◆ **Direction**:
Reproduce the rows below verbatim, from the first one through the line containing "[x=697, y=1019]".

◆ **Excerpted records**:
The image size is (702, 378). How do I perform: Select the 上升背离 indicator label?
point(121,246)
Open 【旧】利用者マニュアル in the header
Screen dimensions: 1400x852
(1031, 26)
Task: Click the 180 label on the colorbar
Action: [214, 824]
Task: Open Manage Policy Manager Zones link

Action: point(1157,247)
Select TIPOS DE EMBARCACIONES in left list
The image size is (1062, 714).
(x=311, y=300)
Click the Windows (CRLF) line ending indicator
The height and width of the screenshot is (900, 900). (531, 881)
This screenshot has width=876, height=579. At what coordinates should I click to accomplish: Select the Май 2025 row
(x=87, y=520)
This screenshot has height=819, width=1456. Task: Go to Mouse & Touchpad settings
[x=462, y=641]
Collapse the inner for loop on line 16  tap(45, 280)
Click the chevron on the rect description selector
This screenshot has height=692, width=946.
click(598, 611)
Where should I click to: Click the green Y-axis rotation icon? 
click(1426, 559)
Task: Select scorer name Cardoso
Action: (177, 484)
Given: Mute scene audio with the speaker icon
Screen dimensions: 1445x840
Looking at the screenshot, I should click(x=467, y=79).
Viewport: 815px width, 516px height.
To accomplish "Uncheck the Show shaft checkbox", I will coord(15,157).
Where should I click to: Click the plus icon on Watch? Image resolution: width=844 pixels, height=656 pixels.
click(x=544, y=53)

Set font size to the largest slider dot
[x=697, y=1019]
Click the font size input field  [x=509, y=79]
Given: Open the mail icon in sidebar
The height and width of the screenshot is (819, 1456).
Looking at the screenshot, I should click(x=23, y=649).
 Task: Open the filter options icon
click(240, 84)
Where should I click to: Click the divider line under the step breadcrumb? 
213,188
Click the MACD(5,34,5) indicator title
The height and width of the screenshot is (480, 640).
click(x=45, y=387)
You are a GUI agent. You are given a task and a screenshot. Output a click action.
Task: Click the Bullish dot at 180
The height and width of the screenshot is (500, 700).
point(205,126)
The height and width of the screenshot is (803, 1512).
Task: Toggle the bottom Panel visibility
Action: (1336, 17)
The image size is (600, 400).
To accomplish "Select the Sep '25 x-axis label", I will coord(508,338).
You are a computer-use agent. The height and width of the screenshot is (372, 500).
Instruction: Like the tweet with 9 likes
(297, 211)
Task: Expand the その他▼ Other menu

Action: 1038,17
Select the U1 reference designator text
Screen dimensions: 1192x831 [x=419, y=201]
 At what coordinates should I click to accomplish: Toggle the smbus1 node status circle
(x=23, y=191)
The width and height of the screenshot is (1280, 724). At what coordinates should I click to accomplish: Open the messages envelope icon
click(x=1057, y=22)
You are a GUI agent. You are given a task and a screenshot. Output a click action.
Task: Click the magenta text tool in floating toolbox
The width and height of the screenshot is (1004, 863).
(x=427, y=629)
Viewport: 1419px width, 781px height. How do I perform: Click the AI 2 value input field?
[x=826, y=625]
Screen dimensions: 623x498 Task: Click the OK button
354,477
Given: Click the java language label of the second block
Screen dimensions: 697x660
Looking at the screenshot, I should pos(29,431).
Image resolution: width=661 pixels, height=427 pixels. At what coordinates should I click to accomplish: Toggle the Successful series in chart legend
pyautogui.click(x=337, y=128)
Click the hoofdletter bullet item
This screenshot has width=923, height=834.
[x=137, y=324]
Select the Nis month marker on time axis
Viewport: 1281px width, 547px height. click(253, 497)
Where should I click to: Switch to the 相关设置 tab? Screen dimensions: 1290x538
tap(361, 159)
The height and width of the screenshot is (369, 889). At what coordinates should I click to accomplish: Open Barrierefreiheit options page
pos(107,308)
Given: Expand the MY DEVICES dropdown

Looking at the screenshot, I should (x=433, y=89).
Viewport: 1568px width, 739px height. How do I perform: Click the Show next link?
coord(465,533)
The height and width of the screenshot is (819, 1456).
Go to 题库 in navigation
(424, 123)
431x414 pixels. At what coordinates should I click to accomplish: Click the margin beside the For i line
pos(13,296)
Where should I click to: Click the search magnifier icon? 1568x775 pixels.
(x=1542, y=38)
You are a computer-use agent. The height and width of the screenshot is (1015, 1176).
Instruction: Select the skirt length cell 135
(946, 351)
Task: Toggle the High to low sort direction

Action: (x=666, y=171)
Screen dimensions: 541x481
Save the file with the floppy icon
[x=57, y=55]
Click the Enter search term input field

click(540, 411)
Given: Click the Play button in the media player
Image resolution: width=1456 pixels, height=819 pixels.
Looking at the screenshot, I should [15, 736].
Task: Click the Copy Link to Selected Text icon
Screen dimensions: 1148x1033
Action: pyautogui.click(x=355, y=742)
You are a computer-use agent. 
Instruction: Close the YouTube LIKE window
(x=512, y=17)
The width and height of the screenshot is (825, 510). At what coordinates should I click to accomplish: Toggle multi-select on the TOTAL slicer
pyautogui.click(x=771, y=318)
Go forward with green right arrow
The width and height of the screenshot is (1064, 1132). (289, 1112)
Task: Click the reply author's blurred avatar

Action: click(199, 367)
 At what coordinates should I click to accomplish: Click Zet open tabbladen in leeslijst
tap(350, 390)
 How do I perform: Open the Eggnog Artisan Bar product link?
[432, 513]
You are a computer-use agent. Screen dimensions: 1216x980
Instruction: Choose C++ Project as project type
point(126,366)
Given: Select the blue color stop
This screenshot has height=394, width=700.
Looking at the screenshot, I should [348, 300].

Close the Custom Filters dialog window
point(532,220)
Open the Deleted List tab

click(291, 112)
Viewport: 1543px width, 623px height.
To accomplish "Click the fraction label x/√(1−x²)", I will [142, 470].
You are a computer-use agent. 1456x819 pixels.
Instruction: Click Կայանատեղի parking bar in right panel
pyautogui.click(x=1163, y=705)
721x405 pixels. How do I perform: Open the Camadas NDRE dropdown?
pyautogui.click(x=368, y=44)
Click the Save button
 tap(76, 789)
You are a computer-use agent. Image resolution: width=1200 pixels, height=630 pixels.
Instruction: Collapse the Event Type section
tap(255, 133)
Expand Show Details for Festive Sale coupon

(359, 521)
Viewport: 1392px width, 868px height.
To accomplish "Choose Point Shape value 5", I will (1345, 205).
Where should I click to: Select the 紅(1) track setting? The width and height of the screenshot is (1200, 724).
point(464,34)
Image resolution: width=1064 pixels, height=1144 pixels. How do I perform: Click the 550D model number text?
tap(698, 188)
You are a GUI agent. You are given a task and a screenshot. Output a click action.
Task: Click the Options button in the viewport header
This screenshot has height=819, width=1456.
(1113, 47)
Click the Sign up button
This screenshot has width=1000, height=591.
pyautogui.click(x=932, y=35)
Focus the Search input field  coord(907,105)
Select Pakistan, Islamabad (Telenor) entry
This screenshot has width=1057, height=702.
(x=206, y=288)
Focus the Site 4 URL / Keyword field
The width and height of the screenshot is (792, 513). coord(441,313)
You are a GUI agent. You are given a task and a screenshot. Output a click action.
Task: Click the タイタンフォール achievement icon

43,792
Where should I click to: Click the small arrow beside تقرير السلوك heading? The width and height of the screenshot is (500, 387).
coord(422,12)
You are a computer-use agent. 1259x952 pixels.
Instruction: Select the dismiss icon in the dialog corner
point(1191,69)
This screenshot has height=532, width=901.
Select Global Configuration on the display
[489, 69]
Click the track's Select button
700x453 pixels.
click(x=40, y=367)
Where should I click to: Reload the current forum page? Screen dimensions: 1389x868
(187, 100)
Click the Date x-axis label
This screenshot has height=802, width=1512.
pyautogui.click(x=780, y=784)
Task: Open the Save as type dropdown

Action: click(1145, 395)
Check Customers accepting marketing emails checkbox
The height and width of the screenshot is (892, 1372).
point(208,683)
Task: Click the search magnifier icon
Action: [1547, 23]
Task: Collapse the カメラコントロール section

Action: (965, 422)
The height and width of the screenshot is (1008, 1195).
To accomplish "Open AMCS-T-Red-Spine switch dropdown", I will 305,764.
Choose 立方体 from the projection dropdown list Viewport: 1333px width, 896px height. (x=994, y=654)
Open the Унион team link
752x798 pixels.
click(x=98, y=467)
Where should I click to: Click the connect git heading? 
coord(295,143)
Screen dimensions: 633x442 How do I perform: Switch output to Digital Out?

◆ **Completed task**:
The image size is (702, 378). How do I perform: Select the 上升背离 indicator label?
point(121,246)
Open 【旧】利用者マニュアル in the header
Screen dimensions: 1400x852
(1031, 26)
Task: Click the 180 label on the colorbar
Action: [214, 824]
Task: Open Manage Policy Manager Zones link

Action: point(1157,247)
Select TIPOS DE EMBARCACIONES in left list
The image size is (1062, 714).
(x=311, y=300)
Click the Windows (CRLF) line ending indicator
The height and width of the screenshot is (900, 900). (531, 881)
This screenshot has width=876, height=579. At what coordinates should I click to accomplish: Select the Май 2025 row
(x=87, y=520)
This screenshot has height=819, width=1456. Task: Go to Mouse & Touchpad settings
[x=462, y=641]
Collapse the inner for loop on line 16  tap(45, 280)
Click the chevron on the rect description selector
This screenshot has height=692, width=946.
click(598, 611)
Where should I click to: Click the green Y-axis rotation icon? 
click(1426, 559)
Task: Select scorer name Cardoso
Action: (177, 484)
Given: Mute scene audio with the speaker icon
Screen dimensions: 1445x840
Looking at the screenshot, I should click(x=467, y=79).
Viewport: 815px width, 516px height.
To accomplish "Uncheck the Show shaft checkbox", I will coord(15,157).
Where should I click to: Click the plus icon on Watch? Image resolution: width=844 pixels, height=656 pixels.
click(x=544, y=53)

Set font size to the largest slider dot
[x=697, y=1019]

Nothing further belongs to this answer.